To evaluate the effectiveness of the proposed meta-heuristic solution method for the large-scale cases, several problems based on Tehran-Mashhad railway corridor are investigated. Each problem is solved twice; once by using CPLEX 11 in a limited period of the time and then, by using the solution method. Different incident scenarios are used. Table 3 shows the results. In this table, both total rescheduling cost and computation time are presented. The computation time dedicated to solve each problem via CPLEX is limited to 30 min. According to the results shown by Table 3, the proposed solution method can achieve good solutions for different instances in short times, while for some large-scale problems, CPLEX cannot find even one feasible solution after half an hour.

Table 3 The results of experimental instances in Tehran-Mashhad railway corridor

6 Conclusions and Future works

In this study, a novel train rescheduling approach named “restriction rescheduling approach” is proposed for the cases an incident occurs in the double-track railways.
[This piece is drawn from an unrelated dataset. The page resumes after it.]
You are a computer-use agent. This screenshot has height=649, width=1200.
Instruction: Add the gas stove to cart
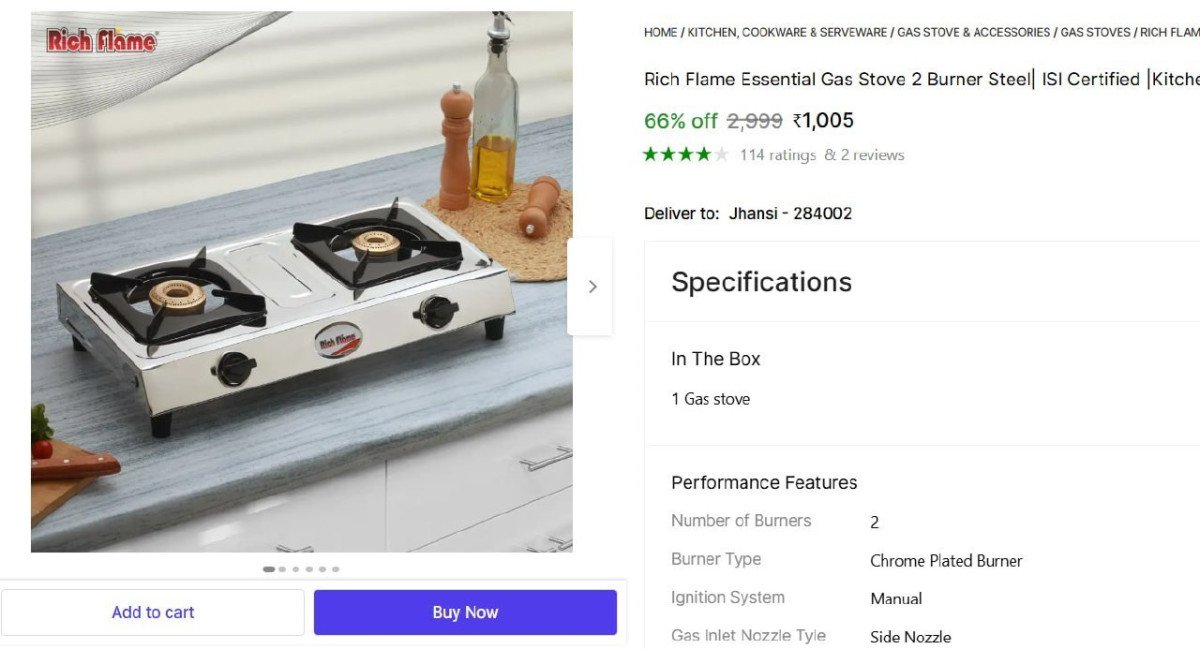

The approach simultaneously incorporates three rescheduling policies (cancelling, delaying and re-ordering) by restricting the effects of an incident to a specific time called affecting threshold. An innovative mixed-integer optimization model and a meta-heuristic solution method are proposed to find the solutions compatible with the proposed approach. In the proposed solution method, all different combinations of the cancellable trains are surveyed and corresponding to each one, a sub-problem is created. The sub-problems are solved using simulated annealing algorithm. An experimental analysis with two incident scenarios on Bafgh-Sirjan double-track railway is examined to test the performance of the model. According to the results, the less the value of the selected affecting threshold gets, the faster the recovery of the primary time-table is and instead, the greater the total rescheduling cost will be. Therefore, for the conditions in which, the central traffic management tends to remove the incident conflicts as soon as possible for quick recovery of the primary time-table, it is necessary to spend more costs. Evidence was also provided that increase in the cost of train cancellation eventuates the reduction in the number of the cancelled trains, along with the increase of the train delays and the computation times. The results of the analysis based on Tehran-Mashhad railway demonstrate the ability of the proposed solution method to solve large-scale problems.

In this study, we developed an optimization model and a meta-heuristic solution method to generate a solution for a problem, on the basis of the new proposed approach. The model is not usable in cases of large-scale problems. On the other hand, the solution method does not necessarily achieve the optimal solution. So, we suggest the researchers developing an efficient exact solution method based on the proposed “restriction rescheduling approach”, which is applicable specially for the cases of large-scale problems.